Obsessive Compulsive Disorder (OCD) is a disorder which affects about two percent of the total population (over 500,000 Australians), usually starting in late childhood or early adolescence. However, it can also start in early adulthood. Those with OCD usually experience ritualistic and repeated and distressing actions which are excessive, distressing and time-consuming (compulsions). However, people with OCD do not necessarily suffer from debilitating physical symptoms. Obsessive Compulsive Disorder is a condition which results from a pattern of behaviors (such as obsessive-compulsive behaviors) that an individual may have (or thinks he/she may have) with no regard to the normal patterns of behavior displayed by humans.

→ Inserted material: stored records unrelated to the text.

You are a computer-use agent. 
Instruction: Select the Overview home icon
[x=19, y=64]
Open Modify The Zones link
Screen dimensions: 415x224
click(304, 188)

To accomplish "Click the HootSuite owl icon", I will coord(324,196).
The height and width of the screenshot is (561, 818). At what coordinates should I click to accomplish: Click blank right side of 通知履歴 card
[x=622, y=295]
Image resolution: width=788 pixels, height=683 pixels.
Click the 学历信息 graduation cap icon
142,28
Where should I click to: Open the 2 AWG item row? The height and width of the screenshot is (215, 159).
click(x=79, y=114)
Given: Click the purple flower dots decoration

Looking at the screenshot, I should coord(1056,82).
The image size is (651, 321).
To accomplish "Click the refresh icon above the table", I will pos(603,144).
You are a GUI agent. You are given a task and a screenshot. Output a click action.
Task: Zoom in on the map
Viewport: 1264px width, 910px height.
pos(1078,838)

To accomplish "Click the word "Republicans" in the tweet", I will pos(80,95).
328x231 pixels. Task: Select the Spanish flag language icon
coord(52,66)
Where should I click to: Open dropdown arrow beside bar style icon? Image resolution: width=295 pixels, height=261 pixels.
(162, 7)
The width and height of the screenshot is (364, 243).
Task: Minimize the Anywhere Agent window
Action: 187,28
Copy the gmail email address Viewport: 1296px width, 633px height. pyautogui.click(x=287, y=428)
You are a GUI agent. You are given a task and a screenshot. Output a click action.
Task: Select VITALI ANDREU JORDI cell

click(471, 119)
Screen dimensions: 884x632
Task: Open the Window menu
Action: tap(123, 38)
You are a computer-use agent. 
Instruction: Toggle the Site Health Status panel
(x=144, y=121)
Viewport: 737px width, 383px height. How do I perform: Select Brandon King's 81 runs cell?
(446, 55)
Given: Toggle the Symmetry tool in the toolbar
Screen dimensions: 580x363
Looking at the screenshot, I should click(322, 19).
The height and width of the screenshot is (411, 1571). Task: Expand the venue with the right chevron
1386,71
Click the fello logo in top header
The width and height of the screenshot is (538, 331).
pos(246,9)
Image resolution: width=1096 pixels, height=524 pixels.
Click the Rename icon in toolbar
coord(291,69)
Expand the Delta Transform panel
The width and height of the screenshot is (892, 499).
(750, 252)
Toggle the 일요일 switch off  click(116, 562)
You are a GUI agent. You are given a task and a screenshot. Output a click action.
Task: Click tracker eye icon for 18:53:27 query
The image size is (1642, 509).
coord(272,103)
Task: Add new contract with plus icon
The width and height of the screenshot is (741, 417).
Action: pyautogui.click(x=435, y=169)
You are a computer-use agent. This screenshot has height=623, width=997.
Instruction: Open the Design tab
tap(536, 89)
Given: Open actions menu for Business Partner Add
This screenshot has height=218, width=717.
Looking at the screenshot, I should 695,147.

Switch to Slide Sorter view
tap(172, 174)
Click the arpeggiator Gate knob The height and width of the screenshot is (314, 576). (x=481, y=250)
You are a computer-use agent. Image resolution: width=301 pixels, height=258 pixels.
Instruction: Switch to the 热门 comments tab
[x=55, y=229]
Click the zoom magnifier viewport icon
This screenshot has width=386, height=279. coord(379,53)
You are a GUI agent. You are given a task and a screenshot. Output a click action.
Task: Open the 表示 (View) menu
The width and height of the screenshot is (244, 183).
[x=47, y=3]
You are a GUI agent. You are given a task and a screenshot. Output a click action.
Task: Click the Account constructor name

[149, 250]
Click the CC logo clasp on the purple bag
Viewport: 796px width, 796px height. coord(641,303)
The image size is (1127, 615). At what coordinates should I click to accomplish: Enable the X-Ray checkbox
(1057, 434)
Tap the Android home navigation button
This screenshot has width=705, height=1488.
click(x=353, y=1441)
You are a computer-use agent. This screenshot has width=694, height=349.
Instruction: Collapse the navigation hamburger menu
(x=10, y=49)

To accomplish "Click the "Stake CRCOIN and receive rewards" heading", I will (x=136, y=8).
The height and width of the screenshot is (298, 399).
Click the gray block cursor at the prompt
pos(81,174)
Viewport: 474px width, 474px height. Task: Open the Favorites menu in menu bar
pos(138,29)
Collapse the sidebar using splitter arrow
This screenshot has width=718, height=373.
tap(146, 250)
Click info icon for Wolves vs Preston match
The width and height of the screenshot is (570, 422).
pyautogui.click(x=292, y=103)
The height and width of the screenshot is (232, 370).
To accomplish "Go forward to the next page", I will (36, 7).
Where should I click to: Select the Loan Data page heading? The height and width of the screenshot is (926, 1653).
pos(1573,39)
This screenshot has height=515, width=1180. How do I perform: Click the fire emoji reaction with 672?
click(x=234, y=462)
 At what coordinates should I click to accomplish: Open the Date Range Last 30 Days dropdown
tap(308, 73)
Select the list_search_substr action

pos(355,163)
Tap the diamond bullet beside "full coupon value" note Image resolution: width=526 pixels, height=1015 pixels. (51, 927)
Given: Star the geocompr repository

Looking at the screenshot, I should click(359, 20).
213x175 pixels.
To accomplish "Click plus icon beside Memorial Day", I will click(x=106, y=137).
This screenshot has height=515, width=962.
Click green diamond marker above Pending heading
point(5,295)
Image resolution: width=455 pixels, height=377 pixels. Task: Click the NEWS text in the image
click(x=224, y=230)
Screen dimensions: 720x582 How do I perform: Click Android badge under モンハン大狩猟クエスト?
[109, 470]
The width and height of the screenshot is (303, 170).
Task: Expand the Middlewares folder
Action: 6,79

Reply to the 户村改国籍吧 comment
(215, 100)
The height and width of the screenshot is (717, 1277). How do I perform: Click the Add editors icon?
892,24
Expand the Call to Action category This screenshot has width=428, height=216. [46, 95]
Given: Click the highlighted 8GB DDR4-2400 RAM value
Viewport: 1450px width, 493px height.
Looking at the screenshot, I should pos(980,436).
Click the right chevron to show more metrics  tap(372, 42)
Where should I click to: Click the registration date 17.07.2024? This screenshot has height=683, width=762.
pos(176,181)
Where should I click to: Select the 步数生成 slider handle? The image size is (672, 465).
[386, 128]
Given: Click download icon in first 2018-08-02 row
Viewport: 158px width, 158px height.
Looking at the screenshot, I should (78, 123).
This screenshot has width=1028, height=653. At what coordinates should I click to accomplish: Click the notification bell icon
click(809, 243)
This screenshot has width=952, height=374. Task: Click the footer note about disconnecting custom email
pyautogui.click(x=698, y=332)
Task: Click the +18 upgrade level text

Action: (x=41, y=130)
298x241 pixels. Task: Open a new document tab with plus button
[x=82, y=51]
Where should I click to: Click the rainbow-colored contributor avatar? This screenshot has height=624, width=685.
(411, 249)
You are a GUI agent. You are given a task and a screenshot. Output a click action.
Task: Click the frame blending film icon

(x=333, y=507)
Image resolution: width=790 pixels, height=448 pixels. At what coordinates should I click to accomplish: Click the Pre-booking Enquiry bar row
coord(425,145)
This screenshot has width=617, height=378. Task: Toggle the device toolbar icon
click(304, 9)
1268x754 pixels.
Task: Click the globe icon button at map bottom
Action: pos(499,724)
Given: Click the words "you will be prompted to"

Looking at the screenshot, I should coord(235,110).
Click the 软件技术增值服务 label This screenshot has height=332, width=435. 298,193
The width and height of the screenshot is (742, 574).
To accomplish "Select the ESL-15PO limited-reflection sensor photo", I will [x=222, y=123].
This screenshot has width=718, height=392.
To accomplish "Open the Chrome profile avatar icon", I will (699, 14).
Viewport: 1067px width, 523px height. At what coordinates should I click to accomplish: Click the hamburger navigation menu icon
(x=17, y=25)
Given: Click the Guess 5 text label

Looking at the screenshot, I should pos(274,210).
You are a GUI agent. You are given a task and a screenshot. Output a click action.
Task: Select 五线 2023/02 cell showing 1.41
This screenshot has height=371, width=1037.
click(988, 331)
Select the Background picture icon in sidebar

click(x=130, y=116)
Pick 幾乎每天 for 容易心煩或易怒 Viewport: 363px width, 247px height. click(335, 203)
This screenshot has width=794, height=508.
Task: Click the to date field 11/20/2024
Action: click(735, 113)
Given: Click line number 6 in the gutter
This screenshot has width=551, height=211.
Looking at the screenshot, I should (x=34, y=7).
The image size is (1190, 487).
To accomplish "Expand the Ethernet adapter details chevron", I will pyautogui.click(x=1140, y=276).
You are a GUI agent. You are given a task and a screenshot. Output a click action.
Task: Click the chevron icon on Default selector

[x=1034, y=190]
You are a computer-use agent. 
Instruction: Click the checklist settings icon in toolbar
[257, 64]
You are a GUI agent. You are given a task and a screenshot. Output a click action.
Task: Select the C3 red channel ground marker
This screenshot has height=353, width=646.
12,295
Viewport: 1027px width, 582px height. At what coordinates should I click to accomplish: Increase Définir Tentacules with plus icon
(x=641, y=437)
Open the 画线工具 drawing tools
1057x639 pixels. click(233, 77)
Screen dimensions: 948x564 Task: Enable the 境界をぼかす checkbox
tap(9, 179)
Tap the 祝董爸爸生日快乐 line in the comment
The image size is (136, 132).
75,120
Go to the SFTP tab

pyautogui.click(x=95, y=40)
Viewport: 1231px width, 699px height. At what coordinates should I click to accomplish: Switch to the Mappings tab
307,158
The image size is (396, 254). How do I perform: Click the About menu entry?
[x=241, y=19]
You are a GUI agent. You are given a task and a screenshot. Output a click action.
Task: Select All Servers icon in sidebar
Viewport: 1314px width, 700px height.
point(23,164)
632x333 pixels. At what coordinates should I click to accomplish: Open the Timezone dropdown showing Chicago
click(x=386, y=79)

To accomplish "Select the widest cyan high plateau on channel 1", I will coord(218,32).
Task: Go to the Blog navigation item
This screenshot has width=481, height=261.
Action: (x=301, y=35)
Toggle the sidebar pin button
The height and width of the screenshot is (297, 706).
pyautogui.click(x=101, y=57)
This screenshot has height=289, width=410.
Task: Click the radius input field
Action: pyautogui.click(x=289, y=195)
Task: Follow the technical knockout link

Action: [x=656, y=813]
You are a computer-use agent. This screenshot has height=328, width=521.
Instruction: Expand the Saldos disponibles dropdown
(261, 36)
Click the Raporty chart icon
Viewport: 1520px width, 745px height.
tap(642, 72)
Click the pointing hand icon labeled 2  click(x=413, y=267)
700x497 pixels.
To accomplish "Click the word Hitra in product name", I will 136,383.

When a person with OCD enters adulthood, they may begin to exhibit a variety of obsessive and compulsive behaviors. These may include a repeated series of obsessions (obsessions are often difficult to resist), ritualistic or repetitive actions, a need to keep things or someone in order, and feelings of anxiety, nervousness and panic. Compulsions, on the other hand, are actions that an individual thinks or believes he needs to perform on a regular basis in order to “get things done” or “do something”. This can be anything from constantly having to use the bathroom in order to go anywhere to being perfectionist about tasks at work or school and perfectionists in one’s relationships. Many individuals with Obsessive Compulsive Disorder also feel anxiety over social situations. When you begin to take notice of your own behavior and obsessions, it is then that you may begin to seek out help for Obsessive Compulsive Disorder.
If you have an obsession or compulsion which prevents you from leading a normal life, you should seek help. Cognitive behavioural therapy is one of many forms of treatments that treat this condition. Therapists use cognitive behaviour therapy in order to help patients realise their irrational fears and replace them with realistic thinking. Cognitive behavioural therapy can help patients to reduce their obsessive compulsive behaviours and their obsessive thoughts by replacing them with more positive thoughts. This therapy can also teach you how to cope with anxiety and how to prevent the onset of anxiety attacks.
Cognitive behavioural therapy also teaches patients to recognise their obsessive compulsive tendencies and how to overcome them. This may take time, but it is worth it as once you have learned to recognize your urges, you can overcome them and live a normal and healthy life. It is important to note that people react differently to different therapies. Some people respond well to some forms of cognitive behaviour therapy anxiety management techniques while others will have no improvement at all.
People with Obsessive Compulsive Disorder who have already made a thorough search for a treatment should not give up easily. The internet is a great place to find information about this disorder, from blogs to forums where you can read about the experiences of other people who have suffered from it. You may want to consider joining an online support group in order to learn from those who have already overcame the challenge of compulsive habits. Obsessive compulsive disorders (OCDs) affect millions of people worldwide and the good news is that this condition is curable. If you are suffering from Ocd, don’t be afraid to seek treatment so that you can finally lead a life without its constraints.
If you think you have Ocd or are concerned that you may have it, then it is important to discuss your situation with your family and friends. Seek out professional help if you feel that your condition is too much for you to handle on your own. Although there are ways to treat obsessive compulsive disorders, they do not come cheap and may be time consuming and expensive.